//France Jobin “Entre/temps” – Eremi Arte 2017

France Jobin “Entre/temps” – Eremi Arte 2017

Installazione sonora “Entre/temps” di France Jobin, performance ore 16,30

‘entre/temps’ è un’installazione in-situ, risultato delle mie esperienze e incontri quotidiani con la gente e il paesaggio della regione Abruzzo. Il luogo de La Madonna dell’Altare rappresenta una cornice speciale per questo lavoro. Costruita nel 14° secolo, la struttura è situata su una scogliera che la rende impenetrabile da tre lati.

Eppure c’è una fragilità qui, una bellezza nel paesaggio che sfida il tempo. In questo spirito, ‘entre/temps’ si configura come una piccola pausa, un attimo di tempo nel tempo.

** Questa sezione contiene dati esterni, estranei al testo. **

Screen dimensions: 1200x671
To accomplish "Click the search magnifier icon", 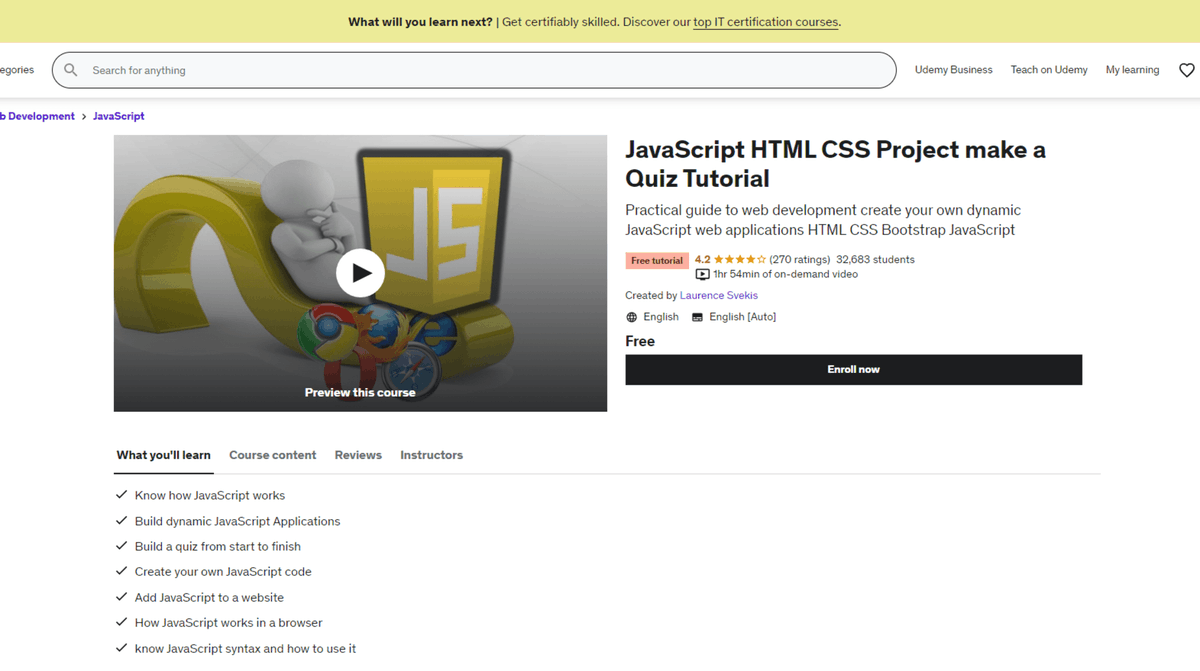I will 70,70.
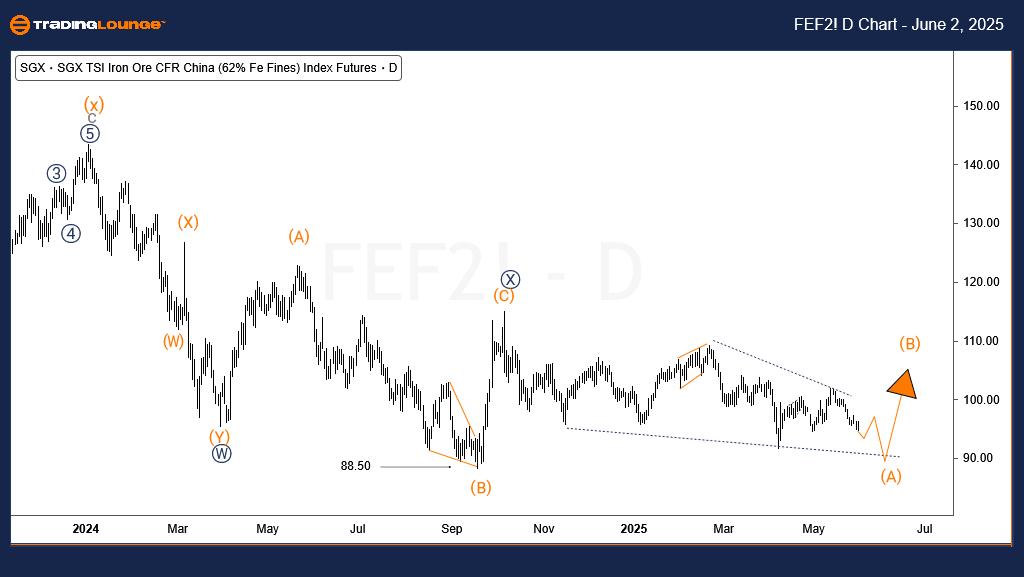Click the TradingLounge logo icon
1024x577 pixels.
point(19,24)
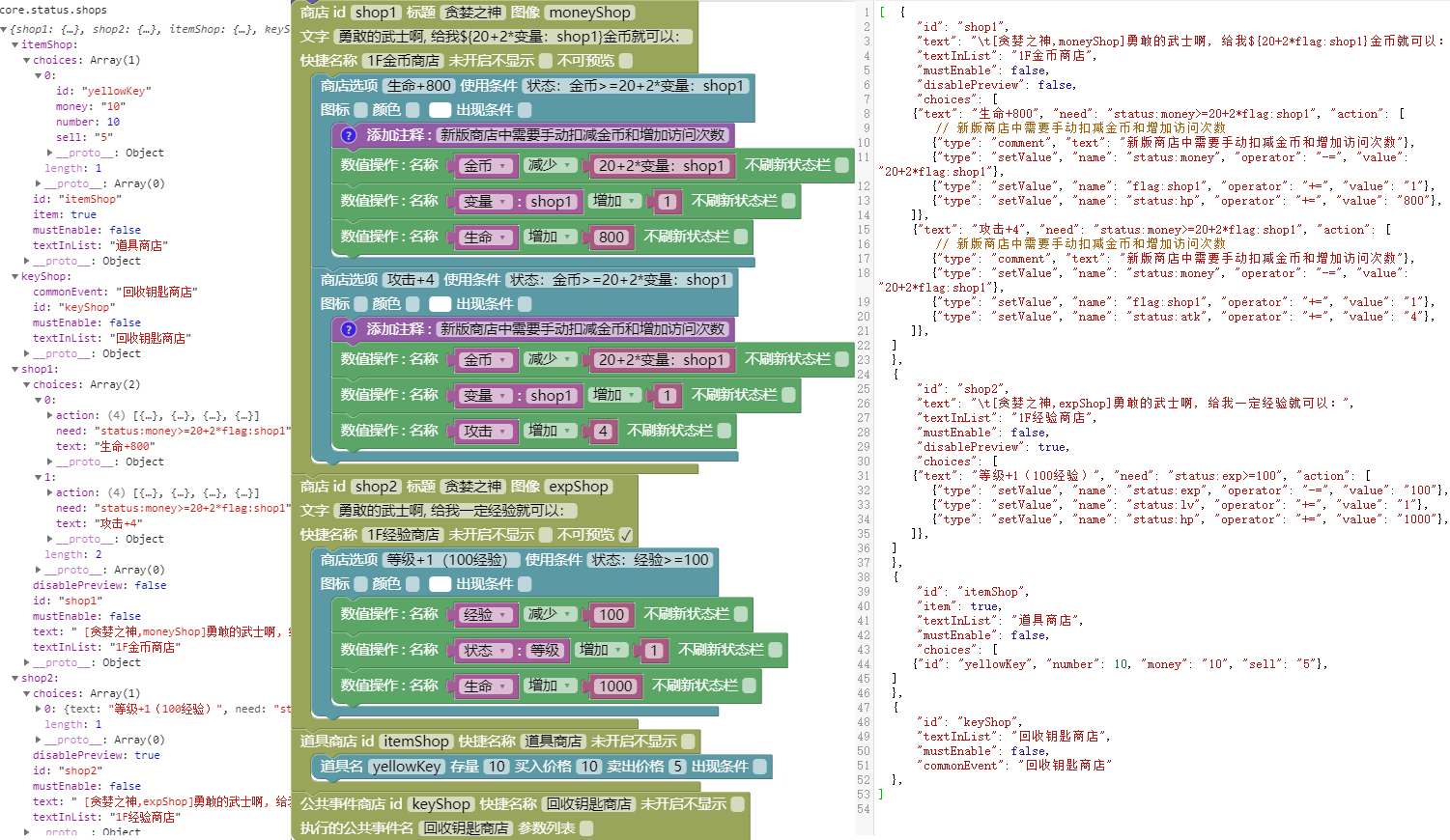Toggle 未开启不显示 checkbox for shop1
Image resolution: width=1450 pixels, height=840 pixels.
coord(546,61)
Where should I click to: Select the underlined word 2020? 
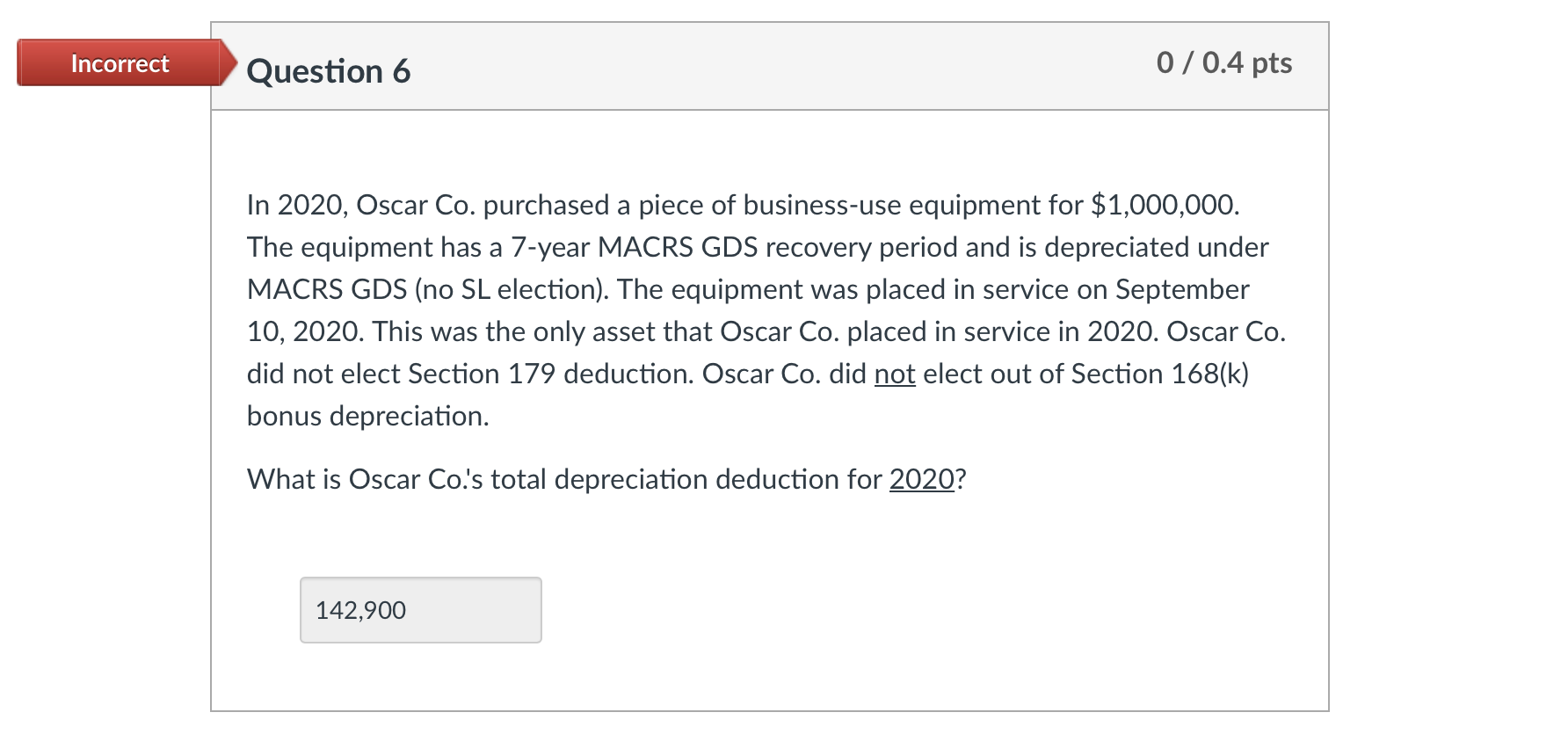click(921, 480)
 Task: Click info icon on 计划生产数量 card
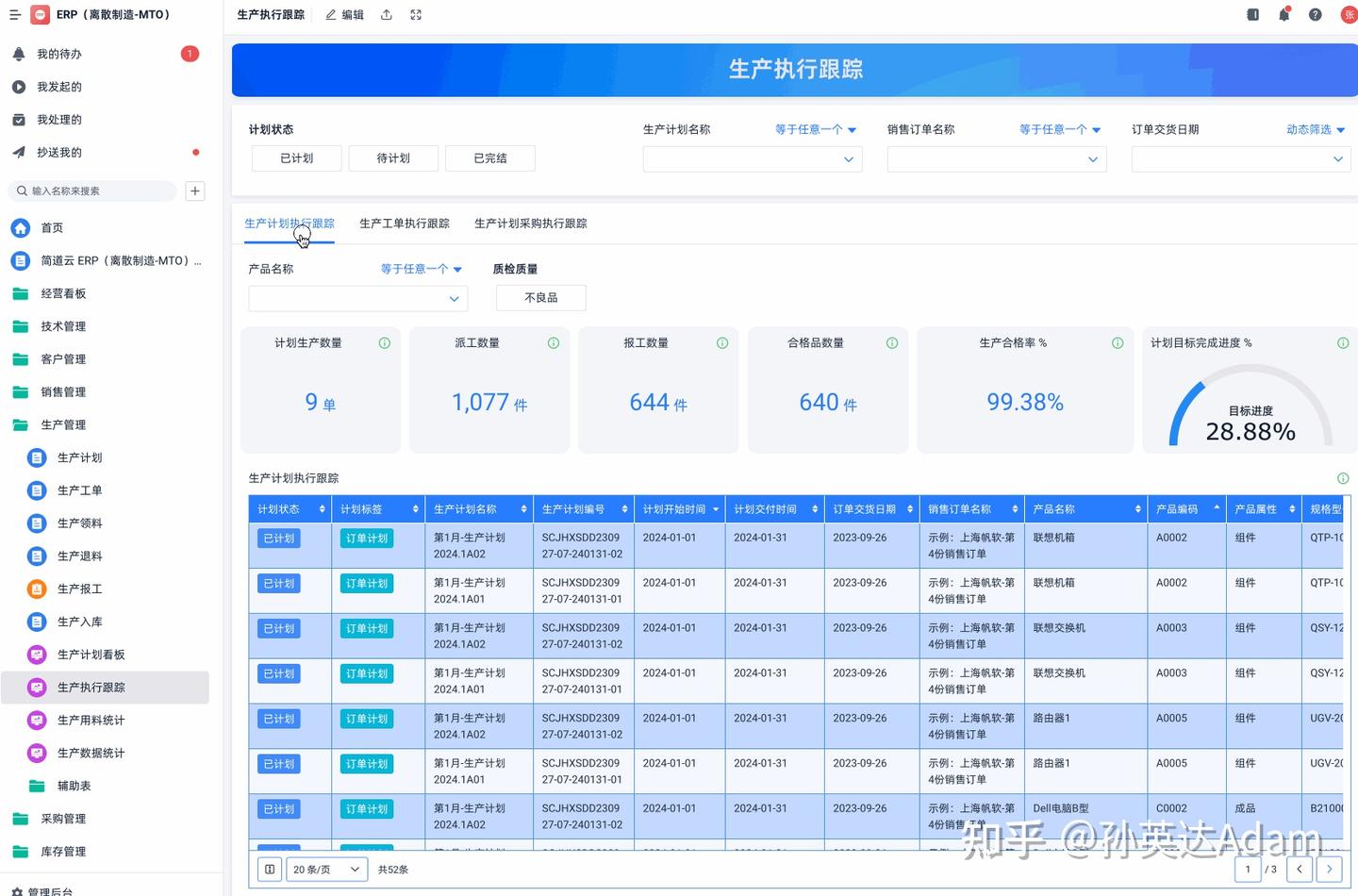click(385, 343)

EREMI ARTE – Percorsi tra Arte Natura Spiritualità, è giunto alla sua seconda edizione. Il successo di quella precedente ha aiutato a perfezionare il format. Nato da un’idea di Marco Brandizzi, Direttore dell’Accademia di Belle Arti dell’Aquila, il progetto getta un ponte ideale fra storia e attualità. Fra tradizione e innovazione. Fra il qui e l’altrove.
EREMI ARTE mette in relazione elementi identitari forti – come gli antichi eremi abruzzesi – con le tensioni culturali provenienti dall’oggi. Possono essere rovine, abbazie, caverne. Grotte inaccessibili o edifici di pregio architettonico. Ogni eremo è differente. Come il percorso per arrivare. Alcuni di loro sono remoti. Altri immediatamente a portata di mano. Ciò che li accomuna è la straordinaria potenza evocativa del contesto. Dove confluiscono memorie storiche e devozioni radicate. Ma anche gli aspetti naturalistici sono importanti. L’idea generale è quella di formare un percorso escursionistico degli eremi. Ogni tappa quindi è un’occasione di riflessione ecologica, storica, spirituale. E l’imponenza delle cime appenniniche conferisce solennità a tutto l’insieme.
Per l’edizione 2017 sono stati invitati dieci artisti di statura internazionale a interpretare questo microcosmo così unico. A loro è stato richiesto di confrontarsi con un soggetto vivo, piuttosto che con un contenitore da riempire di manufatti artistici; ossia di impegnarsi in un processo di ascolto e comprensione dell’habitat, prima di restituirlo in forma di esperienza artistica.
I visitatori, quindi, troveranno anche opere prodotte con materiali naturali. Magari destinate al deperimento. In alcuni casi, saranno lavori intangibili, sonori o video. Rigorosamente, però, tutto sarà ispirato alla natura, agli spazi costruiti, alla rete di relazioni, alle tradizioni che ruotano intorno agli eremi abruzzesi.
Quest’anno la presentazione dei singoli interventi ha seguito un calendario diffuso. A lato della presentazione ufficiale, il 15 luglio, i singoli comuni hanno organizzato in proprio una serie di aperture distribuite nell’arco di circa cinque settimane. Questo, innanzitutto, ha inserito EREMI ARTE anche nella rete estiva di manifestazioni locali, garantendone una maggior diffusione e la partecipazione dei cittadini. Secondariamente, ha permesso ai visitatori che ne avessero intenzione, di presenziare a tutte le aperture.
Pertanto, lo sforzo di un progetto tanto articolato – far comprendere l’importanza culturale degli eremi a un pubblico vasto e trasversale – è coronato dal successo nel momento in cui, grazie alla relazione dialettica con l’arte contemporanea, diventa anche uno strumento in grado di stimolare riflessioni e creatività perfettamente in linea con il nostro tempo. Un passo ulteriore, infine, per avviare questi siti verso il riconoscimento ufficiale Unesco.